I guess Mom and Dad still pay for As on report cards, even in bizarre world.
At least there were some advantages.
But it’s not worth losing softball,
she told herself quickly, just in case her thoughts had any connection to getting out of this world.
I still want softball back!
“KT! Have you had breakfast yet?” Mom yelled from downstairs. “The bus is going to be here in five minutes!”
“Coming!” KT yelled back.
She hastily finished her order and sent out a quick message to everyone on her potential softball team: “I will have one bat and one spare glove for Saturday, but bring any softball equipment you can find, just in case.”
She rushed down the stairs and grabbed an energy bar and chugged some milk in the kitchen.
“KT! The bus is here
now
!” Mom yelled from near the front door. “Max is already on it!”
“I’m there!” KT said, running out of the kitchen. She raced past Mom, out the door, across the yard.
This is actually perfect,
KT thought.
I didn’t see Max all morning. I avoided him entirely.
How else could she manage to avoid telling him mathletics was stupid? How else could she avoid getting grounded, and losing softball all over again?
The days passed slowly.
Every morning KT woke up thinking,
Maybe it was all a dream! Maybe this will be the day the real world’s back!
But each morning she was less and less surprised to open her eyes to blank walls where Olympic pictures should have been, to report cards on her bulletin board in place of her list of softball goals.
Every night, falling asleep, she had the same flash of imagining some awful outcome to the Rysdale Invitational. Sometimes it was a sense of being in another place, in another condition:
hospital, traction, full-body cast, in a wheelchair, on crutches . . .
Other times it was more of a listing of injuries she didn’t want to have:
Broken bone? Dislocated shoulder? ACL tear? Concussion?
She countered those fears with the same thought every night:
The last thing I remember at the Rysdale Invitational, I was throwing a ball. How could something go that wrong, throwing a ball?
Her mind dodged searching for answers.
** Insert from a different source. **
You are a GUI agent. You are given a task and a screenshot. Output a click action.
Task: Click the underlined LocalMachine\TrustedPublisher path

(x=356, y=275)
She always shifted to planning for her softball game or league on Saturday instead.
How many girls will show up?
she wondered.
Will we have enough for just two teams, or enough for more of a tournament?
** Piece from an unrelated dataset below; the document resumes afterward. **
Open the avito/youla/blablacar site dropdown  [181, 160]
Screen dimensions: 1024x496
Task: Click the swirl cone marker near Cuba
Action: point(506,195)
She knew she’d have to organize things quickly—softball girls didn’t like standing around waiting to play. She made up imaginary rosters in her head, based on which girls she thought would show up.
At school, she stuck to her policy of “Keep your head down and pitch.”
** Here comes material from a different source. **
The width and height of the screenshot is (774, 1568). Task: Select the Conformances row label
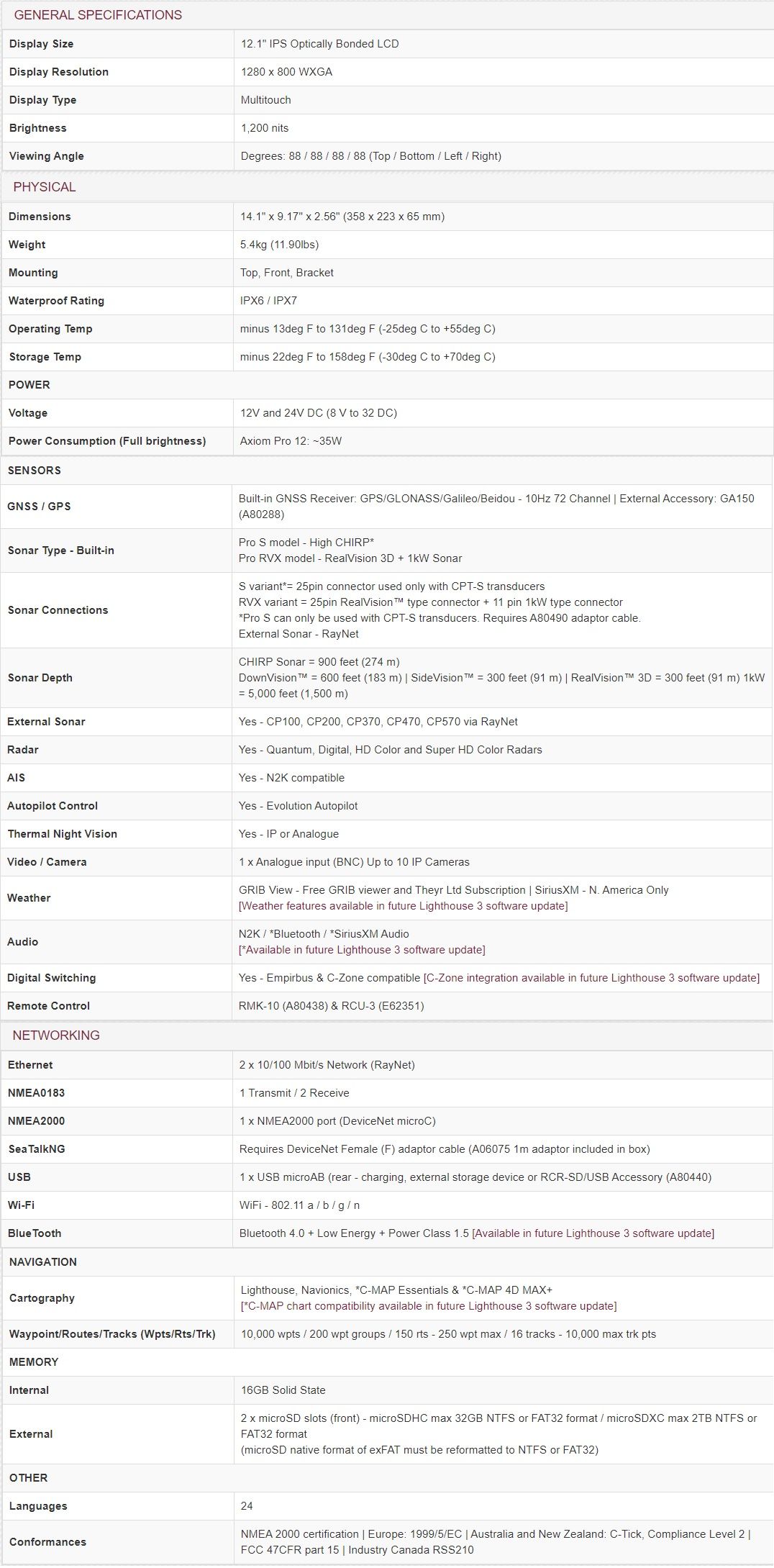pyautogui.click(x=47, y=1542)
She savored stretching her legs in the treadmill class, throwing balls in the pitching class, feeling the pull of her muscles in weight lifting. Really, the classes would have been great—certainly better than the usual boring worksheets and homework and droning lectures—if only she’d had friends around her instead of kids who gave her sideways glances and whispered about her behind her back. And if all that working out had been leading to something, not just exercise for the sake of exercise.